I can also break those bars down by which employee groups
contribute most of the score for that question:

   survey_total_job <- survey_cond_num %>%
       select(1:5) %>%
       group_by(what_type_of_employee_are_you) %>%
       na.omit(TRUE) %>%
       summarise_all(funs(sum)) %>%
       gather("question","total_score") %>%
       mutate(what_type_of_employee_are_you = strrep(c("Director",
"Consultant", "HR", "Admin"), times = 1)) %>%
       group_by(question, what_type_of_employee_are_you) %>%
       filter(question != "Role") %>%
       arrange(desc(total_score))

   ggplot(survey_total_job[order(survey_total_job$total_score,
decreasing = T),],
                aes(x = reorder(question,total_score), y =
total_score, fill = what_type_of_employee_are_you)) +
       geom_bar(stat = "identity") +
       coord_flip() + theme(axis.title.y = element_blank()) +
       scale_fill_brewer(limits = heirarchy, palette = "Dark2") +
       scale_x_discrete(limits =
as.vector(survey_total_q$question)) +
       theme(axis.text.x = element_blank(),
                   axis.ticks.x = element_blank()) +
       guides(fill=guide_legend(title="Role")) +
       xlab("Total Likert Score")

 ![Stacked likert
scores](https://johngodlee.xyz/img_full/likert/stack.png)

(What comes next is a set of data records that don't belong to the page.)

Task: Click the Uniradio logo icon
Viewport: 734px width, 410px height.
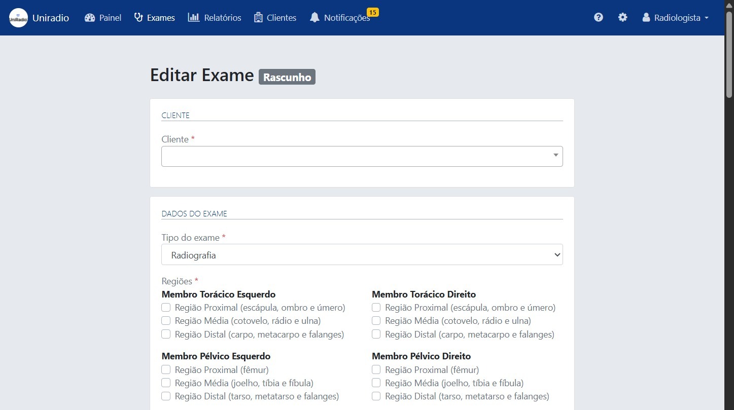Action: pos(18,17)
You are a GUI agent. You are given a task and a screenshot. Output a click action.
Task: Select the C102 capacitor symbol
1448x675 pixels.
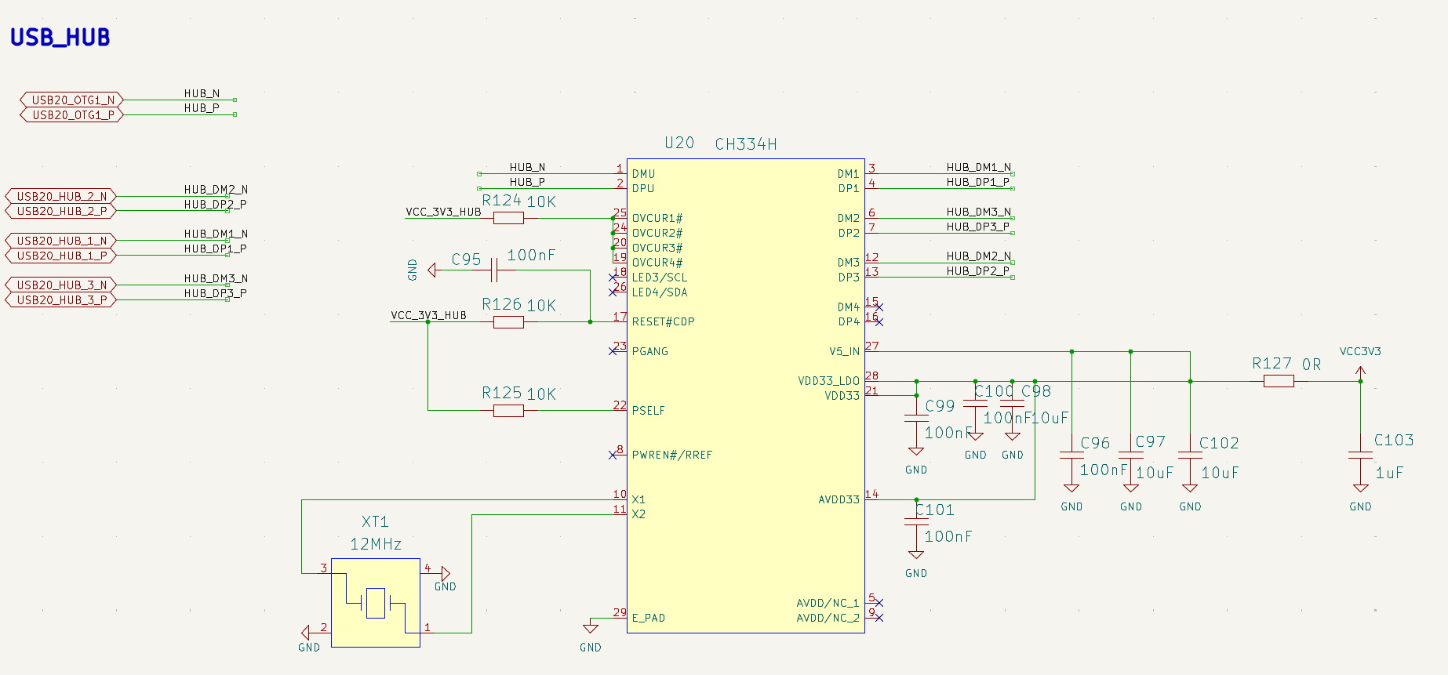click(x=1190, y=455)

Finally, I can get a general sense of the satisfaction of each
employee by seeing the total score given by that employee:

   role_total <- survey_cond_num %>%
       select(1:5) %>%
       replace(is.na(.), 0) %>%
       group_by(what_type_of_employee_are_you) %>%
       summarise_all(funs(sum)) %>%
       mutate(sum = rowSums(.[2:length(.)]))

   ggplot(role_total, aes(x = what_type_of_employee_are_you, y =
sum, fill = what_type_of_employee_are_you)) +
       geom_bar(stat = "identity") +
       ylab("Total Likert Score") +
       scale_x_discrete(limits = heirarchy) +
       guides(fill=guide_legend(title="Role")) +
       scale_fill_brewer(palette = "Dark2")

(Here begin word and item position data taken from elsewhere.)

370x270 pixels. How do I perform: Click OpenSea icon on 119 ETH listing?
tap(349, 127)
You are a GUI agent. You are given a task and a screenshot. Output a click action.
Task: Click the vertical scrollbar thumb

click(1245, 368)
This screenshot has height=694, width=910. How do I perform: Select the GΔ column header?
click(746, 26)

 ![Total Likert score per employee
type](https://johngodlee.xyz/img_full/likert/total.png)

Update 27th Oct. 2017

I ended up doing a bit more with survey data for an undergraduate
dissertation student that was looking at how gender affected
thoughts towards sustainable activity within the home, and how work
was partitioned in different types of household.

One of the best methods we came up with for graphically
representing correlations in responses to certain questions and the
demographic category a person fit into was the bubble plot. I guess
if you wanted to statistically analyse this data you would use a
chi-squared test.

The fake data for the plot below can be found here and a lookup
table for the contents of each question column can be found here.
The data .csv shows each row as a respondent, along with how many
hours of housework they do, their gender, the codes for checkboxes
they ticked of different sustainable activities they did, related
to waste management and water management, and lastly a
self-evaluated measure of how much they consider sustainable
actions in their day to day life.

 [2](https://johngodlee.xyz/files/likert/sust_behaviour.csv)
 [3](https://johngodlee.xyz/files/likert/question_lookup.csv)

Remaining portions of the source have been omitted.